What is needed:
Among the records below, find the line that has "has height=368, width=600."; from there, give the lines again exactly, and stop after the line that has "Check export box".

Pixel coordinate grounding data

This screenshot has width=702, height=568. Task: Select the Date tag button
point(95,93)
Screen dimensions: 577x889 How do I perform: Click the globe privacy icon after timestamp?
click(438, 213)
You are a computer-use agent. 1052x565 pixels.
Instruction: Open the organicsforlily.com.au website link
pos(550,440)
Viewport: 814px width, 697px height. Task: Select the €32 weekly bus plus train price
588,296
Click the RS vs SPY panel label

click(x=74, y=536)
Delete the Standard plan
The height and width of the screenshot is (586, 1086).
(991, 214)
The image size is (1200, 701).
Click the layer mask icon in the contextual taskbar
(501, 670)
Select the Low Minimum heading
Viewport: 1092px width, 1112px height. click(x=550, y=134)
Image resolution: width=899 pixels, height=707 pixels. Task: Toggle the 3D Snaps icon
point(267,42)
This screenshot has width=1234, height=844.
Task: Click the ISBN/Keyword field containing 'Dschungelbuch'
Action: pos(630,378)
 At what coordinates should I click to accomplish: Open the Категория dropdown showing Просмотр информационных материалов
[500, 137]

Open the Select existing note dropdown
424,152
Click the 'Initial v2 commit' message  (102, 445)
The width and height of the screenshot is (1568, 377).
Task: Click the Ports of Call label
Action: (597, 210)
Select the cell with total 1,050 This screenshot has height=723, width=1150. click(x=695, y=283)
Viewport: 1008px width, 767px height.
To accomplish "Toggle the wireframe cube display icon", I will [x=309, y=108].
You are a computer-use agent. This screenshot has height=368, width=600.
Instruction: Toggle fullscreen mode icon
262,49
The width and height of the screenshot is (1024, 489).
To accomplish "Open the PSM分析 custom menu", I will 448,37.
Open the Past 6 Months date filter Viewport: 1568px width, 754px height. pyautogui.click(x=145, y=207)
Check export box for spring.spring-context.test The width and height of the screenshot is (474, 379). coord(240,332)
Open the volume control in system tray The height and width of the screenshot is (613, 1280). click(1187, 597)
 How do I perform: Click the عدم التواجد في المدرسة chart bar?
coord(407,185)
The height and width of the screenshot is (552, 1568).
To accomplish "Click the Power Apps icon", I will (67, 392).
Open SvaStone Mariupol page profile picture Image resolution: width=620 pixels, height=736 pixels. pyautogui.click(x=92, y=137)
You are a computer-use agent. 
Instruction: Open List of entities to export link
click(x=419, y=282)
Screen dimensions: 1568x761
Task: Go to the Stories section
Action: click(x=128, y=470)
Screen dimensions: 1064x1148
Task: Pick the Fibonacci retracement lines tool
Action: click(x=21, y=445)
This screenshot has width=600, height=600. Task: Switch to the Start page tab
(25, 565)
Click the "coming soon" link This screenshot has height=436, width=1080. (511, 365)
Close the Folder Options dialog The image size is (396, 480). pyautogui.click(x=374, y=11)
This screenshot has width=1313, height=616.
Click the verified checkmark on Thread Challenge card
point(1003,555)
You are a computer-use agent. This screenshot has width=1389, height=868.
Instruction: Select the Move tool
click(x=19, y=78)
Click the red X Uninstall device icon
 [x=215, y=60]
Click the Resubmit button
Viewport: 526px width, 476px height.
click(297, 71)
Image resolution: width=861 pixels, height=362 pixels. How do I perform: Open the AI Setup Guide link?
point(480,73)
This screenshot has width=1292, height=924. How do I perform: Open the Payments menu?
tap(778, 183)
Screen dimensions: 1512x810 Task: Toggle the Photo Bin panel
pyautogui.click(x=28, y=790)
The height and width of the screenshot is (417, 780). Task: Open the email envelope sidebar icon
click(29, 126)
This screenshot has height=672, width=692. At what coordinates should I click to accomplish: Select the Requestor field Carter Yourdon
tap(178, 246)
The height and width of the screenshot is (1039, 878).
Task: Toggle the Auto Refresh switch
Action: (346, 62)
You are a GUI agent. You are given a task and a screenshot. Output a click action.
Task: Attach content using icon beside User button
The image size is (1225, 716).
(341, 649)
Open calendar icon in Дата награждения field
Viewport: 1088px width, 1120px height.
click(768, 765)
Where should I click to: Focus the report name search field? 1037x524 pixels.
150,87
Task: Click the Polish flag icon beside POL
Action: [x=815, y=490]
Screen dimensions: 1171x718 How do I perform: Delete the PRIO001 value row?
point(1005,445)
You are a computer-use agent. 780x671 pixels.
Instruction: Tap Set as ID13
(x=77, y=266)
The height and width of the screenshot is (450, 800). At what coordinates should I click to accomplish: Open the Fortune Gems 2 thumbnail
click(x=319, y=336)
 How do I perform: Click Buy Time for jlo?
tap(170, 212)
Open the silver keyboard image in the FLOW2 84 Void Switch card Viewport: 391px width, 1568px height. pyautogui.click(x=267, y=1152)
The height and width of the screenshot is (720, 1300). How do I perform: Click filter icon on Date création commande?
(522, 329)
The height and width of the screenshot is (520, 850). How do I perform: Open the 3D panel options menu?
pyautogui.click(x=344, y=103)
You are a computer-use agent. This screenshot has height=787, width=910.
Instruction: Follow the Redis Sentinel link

Answer below:
You are a computer-use agent. This screenshot has height=368, width=600.
Instruction: Toggle fullscreen mode icon
262,49
The width and height of the screenshot is (1024, 489).
To accomplish "Open the PSM分析 custom menu", I will 448,37.
Open the Past 6 Months date filter Viewport: 1568px width, 754px height. pyautogui.click(x=145, y=207)
Check export box for spring.spring-context.test The width and height of the screenshot is (474, 379). coord(240,332)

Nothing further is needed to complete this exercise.